__Problem description__
Give back exactly the lines that run from the beginning of the entries to the line containing "September 2023 (52, 1994)", both included, and nothing else.
+-------+
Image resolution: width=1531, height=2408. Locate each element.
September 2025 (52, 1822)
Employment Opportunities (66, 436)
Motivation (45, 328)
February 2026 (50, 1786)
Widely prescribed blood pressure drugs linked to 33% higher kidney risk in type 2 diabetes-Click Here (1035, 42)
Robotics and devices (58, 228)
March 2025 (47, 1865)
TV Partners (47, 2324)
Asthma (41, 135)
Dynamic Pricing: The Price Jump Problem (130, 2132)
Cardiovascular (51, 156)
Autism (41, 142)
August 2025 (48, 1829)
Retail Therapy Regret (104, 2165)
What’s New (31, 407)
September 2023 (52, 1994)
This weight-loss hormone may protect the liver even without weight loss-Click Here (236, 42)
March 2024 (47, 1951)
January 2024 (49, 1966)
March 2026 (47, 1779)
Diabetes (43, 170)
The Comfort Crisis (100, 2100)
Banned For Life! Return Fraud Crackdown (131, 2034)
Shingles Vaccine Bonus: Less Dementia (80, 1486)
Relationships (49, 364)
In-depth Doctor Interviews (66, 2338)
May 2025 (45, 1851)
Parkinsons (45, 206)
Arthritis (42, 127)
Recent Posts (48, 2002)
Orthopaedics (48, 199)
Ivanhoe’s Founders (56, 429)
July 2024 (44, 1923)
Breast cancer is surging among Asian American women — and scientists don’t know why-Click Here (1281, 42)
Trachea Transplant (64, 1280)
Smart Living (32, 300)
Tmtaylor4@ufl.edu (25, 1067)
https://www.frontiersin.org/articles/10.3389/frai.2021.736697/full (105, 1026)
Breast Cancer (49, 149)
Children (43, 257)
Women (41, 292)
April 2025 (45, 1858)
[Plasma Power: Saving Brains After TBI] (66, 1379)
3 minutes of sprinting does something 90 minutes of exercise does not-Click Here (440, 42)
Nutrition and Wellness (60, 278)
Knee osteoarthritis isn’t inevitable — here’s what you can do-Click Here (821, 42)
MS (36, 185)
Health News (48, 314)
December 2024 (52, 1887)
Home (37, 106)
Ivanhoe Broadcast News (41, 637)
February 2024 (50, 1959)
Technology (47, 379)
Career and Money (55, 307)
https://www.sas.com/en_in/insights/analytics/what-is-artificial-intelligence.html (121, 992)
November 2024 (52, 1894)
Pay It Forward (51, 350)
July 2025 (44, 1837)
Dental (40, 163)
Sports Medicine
+-------+
__Worked solution__
Image resolution: width=1531, height=2408. Locate each element.
September 2025 (52, 1822)
Employment Opportunities (66, 436)
Motivation (45, 328)
February 2026 (50, 1786)
Widely prescribed blood pressure drugs linked to 33% higher kidney risk in type 2 diabetes-Click Here (1035, 42)
Robotics and devices (58, 228)
March 2025 (47, 1865)
TV Partners (47, 2324)
Asthma (41, 135)
Dynamic Pricing: The Price Jump Problem (130, 2132)
Cardiovascular (51, 156)
Autism (41, 142)
August 2025 (48, 1829)
Retail Therapy Regret (104, 2165)
What’s New (31, 407)
September 2023 (52, 1994)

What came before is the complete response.